## START

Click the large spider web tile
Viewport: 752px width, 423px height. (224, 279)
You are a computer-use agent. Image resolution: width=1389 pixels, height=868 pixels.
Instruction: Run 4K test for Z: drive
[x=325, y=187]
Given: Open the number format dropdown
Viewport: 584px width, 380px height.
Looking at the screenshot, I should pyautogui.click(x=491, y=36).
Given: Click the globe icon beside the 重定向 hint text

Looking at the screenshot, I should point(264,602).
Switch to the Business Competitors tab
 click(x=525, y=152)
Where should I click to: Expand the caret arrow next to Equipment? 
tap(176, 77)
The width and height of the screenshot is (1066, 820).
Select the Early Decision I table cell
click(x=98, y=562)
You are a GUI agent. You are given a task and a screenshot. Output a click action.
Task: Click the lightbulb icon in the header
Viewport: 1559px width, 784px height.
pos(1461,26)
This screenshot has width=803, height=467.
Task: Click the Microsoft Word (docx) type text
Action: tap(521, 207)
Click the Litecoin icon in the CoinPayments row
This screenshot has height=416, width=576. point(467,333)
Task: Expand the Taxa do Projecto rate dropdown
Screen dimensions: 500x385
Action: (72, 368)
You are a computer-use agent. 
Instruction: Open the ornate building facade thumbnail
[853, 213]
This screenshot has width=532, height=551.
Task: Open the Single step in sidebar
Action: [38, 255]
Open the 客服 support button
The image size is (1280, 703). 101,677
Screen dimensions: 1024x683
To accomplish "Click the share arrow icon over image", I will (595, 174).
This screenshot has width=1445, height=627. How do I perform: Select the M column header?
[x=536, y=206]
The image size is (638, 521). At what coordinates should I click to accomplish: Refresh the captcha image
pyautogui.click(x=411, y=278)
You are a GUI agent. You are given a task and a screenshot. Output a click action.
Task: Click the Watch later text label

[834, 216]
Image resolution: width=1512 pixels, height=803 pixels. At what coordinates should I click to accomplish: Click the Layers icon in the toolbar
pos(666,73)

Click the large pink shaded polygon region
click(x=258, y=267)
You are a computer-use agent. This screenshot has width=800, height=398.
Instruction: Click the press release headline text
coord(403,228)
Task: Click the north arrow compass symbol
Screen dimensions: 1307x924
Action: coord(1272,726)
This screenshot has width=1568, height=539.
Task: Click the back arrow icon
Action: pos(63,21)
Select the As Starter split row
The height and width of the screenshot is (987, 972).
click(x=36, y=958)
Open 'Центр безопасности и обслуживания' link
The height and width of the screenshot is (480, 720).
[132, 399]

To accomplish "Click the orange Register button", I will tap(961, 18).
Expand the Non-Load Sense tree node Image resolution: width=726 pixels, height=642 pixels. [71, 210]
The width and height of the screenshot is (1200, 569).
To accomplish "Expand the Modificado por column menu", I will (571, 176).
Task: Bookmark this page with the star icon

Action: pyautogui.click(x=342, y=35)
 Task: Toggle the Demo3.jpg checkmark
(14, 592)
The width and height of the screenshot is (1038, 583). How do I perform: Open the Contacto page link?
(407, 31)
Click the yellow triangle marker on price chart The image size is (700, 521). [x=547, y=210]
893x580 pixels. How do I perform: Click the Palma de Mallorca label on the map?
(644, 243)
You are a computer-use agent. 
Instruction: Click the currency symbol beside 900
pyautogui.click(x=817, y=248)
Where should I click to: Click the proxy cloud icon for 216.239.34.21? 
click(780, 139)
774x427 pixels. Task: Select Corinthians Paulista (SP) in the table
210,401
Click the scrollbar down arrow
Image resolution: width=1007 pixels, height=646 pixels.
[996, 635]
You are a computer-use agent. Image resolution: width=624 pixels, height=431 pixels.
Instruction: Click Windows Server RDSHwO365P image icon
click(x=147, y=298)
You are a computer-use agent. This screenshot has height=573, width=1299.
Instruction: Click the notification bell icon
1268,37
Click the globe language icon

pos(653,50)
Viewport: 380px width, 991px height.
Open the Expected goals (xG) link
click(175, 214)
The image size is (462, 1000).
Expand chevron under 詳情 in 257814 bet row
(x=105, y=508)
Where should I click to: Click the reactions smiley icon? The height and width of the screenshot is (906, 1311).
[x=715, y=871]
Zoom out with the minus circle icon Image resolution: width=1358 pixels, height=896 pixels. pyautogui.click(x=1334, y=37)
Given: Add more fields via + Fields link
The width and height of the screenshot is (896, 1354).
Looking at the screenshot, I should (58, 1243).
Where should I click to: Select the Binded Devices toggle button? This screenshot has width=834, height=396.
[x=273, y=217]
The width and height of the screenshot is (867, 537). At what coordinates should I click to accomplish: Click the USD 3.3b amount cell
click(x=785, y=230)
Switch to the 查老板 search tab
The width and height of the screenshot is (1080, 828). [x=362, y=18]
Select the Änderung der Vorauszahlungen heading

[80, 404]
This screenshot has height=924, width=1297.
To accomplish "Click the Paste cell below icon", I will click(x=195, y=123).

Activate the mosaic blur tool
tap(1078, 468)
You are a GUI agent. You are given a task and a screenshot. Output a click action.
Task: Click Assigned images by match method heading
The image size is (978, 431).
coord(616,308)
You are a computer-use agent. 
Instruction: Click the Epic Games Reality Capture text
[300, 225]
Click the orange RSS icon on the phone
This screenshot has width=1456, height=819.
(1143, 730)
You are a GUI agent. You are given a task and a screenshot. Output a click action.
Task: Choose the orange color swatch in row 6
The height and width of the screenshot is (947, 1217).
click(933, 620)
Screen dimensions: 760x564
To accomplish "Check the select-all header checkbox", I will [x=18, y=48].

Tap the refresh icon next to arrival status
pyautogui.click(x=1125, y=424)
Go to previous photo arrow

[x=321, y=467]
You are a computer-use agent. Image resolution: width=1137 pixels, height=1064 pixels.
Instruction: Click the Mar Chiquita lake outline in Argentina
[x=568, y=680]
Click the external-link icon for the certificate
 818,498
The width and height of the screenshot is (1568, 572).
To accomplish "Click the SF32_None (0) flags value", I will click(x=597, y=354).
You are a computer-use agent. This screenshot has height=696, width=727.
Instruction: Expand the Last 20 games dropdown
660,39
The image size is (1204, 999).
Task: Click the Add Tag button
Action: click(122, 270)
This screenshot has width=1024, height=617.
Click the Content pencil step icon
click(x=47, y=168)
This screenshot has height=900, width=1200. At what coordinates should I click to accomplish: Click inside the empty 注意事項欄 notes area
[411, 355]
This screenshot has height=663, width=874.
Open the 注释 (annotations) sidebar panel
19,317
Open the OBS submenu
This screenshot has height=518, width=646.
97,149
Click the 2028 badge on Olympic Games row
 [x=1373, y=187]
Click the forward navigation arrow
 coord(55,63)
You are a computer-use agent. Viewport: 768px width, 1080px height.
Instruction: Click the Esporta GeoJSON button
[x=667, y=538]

## END

SET TASK: Copy the data from the beginning through the line containing "click(x=258, y=267)", both included, without any changes.

EXERCISE RESULT:
Click the large spider web tile
Viewport: 752px width, 423px height. (224, 279)
You are a computer-use agent. Image resolution: width=1389 pixels, height=868 pixels.
Instruction: Run 4K test for Z: drive
[x=325, y=187]
Given: Open the number format dropdown
Viewport: 584px width, 380px height.
Looking at the screenshot, I should pyautogui.click(x=491, y=36).
Given: Click the globe icon beside the 重定向 hint text

Looking at the screenshot, I should point(264,602).
Switch to the Business Competitors tab
 click(x=525, y=152)
Where should I click to: Expand the caret arrow next to Equipment? 
tap(176, 77)
The width and height of the screenshot is (1066, 820).
Select the Early Decision I table cell
click(x=98, y=562)
You are a GUI agent. You are given a task and a screenshot. Output a click action.
Task: Click the lightbulb icon in the header
Viewport: 1559px width, 784px height.
pos(1461,26)
This screenshot has width=803, height=467.
Task: Click the Microsoft Word (docx) type text
Action: tap(521, 207)
Click the Litecoin icon in the CoinPayments row
This screenshot has height=416, width=576. point(467,333)
Task: Expand the Taxa do Projecto rate dropdown
Screen dimensions: 500x385
Action: (72, 368)
You are a computer-use agent. 
Instruction: Open the ornate building facade thumbnail
[853, 213]
This screenshot has width=532, height=551.
Task: Open the Single step in sidebar
Action: [38, 255]
Open the 客服 support button
The image size is (1280, 703). 101,677
Screen dimensions: 1024x683
To accomplish "Click the share arrow icon over image", I will (595, 174).
This screenshot has width=1445, height=627. How do I perform: Select the M column header?
[x=536, y=206]
The image size is (638, 521). At what coordinates should I click to accomplish: Refresh the captcha image
pyautogui.click(x=411, y=278)
You are a GUI agent. You are given a task and a screenshot. Output a click action.
Task: Click the Watch later text label

[834, 216]
Image resolution: width=1512 pixels, height=803 pixels. At what coordinates should I click to accomplish: Click the Layers icon in the toolbar
pos(666,73)

Click the large pink shaded polygon region
click(x=258, y=267)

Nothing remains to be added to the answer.